The good news, of course, is that the Fed’s massive interventions quickly turned the tide. In fact, as the chart above highlights, outflows from institutional funds halted virtually on the day that the Money Market Mutual Fund Liquidity Facility (MMMLF) began operation. Even so, the volume of the Fed's purchases—which peaked at a cumulative $53 billion on April 8—was substantial compared to the estimated scale of the runs on prime funds (about $130 billion).

Reform Proposals. The Fed’s success notwithstanding, U.S. regulators cannot and should not rely on central bank emergency operations to bail out MMMFs and stabilize critical short-term funding markets once a decade or so. So, how can we make this part of the financial system—including the MMMFs and the funding markets more broadly—far more resilient?

The December report of the President’s Working Group on Financial Markets lists 10 “reform” options. Unfortunately, most of these would do little to resolve the known flaws in the system. For example, decoupling the imposition of redemption gates from WLA thresholds would not eliminate the incentive for investors to run on funds holding illiquid assets. The same could be said for imposing floating NAVs on prime retail and tax-exempt funds. And, as history teaches us, the introduction of a private bank to mutualize the run risks on MMMFs is doomed to fail. In the end, the only organization capable of providing rapid and unlimited liquidity support in a crisis is the central bank, and it is the credible promise of such unlimited action that calms markets (as it did in March).

In our view, the three reforms with the greatest promise for making MMMFs resilient have been around for years. They are: (1) require capital buffers; (2) establish a minimum balance at risk (MBR) for investors; and (3) introduce swing pricing. As far as we can tell, these three tools are complementary.

On capital buffers, Hanson, Scharfstein and Sunderam (2015) estimate that a risk-weighted capital requirement of 3 to 4 percent on well-diversified MMMFs would substantially reduce the risk of runs. With respect to MBRs, McCabe, Cipriani, Holscher, and Martin (2013) consider delaying redemption (for, say, 30 days) on a fraction (perhaps 5 percent) of each investor’s funds. Moreover, those who redeem first would be at the head of the line to absorb fund losses. In effect, this is like making each fund investor a temporary holder of subordinated debt, with those who rush for the exit placed at the bottom of the stack. Finally, swing pricing passes on fund trading costs to those who purchase and redeem. In their study of U.K. corporate bond funds over a period including the 2007-09 financial crisis, Jin, Kacperczyk, Kahraman, and Suntheim (2019) conclude that swing pricing reduces the first-mover advantage. That said, it remains to be seen whether swing pricing could be calibrated to achieve the same effect in the MMMFs.

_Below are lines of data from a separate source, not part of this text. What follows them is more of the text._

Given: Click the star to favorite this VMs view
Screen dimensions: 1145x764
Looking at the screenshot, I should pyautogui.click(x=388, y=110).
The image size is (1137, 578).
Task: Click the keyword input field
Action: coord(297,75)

Bottom line: Fool me once, shame on you; fool me twice, shame on me.

We are far beyond the point where government officials (like the President’s Working Group) should be satisfied with making yet another list of potential reforms and providing brief arguments on their pro’s and con’s. With the COVID crisis still fresh, U.S. policymakers need to move swiftly to forge a consensus for reforms that make MMMFs less vulnerable and prevent another crisis in the short-term funding markets.

For the most part, the policy failures of the past decade reflect a lack of political will, not a lack of comprehensive analysis. And, while we agree that the optimal policy approach would be holistic—addressing the fragility of the short-term funding markets generally—it would be foolish to let the best be the enemy of the good.

Indeed, there is no need to wait on making MMMFs far safer. Doing so will make short-term markets more resilient, too.

Acknowledgement: We thank authors Li, Li, Machiavelli, and Zhou for sharing the data that allowed to us to reproduce their Figure 2b.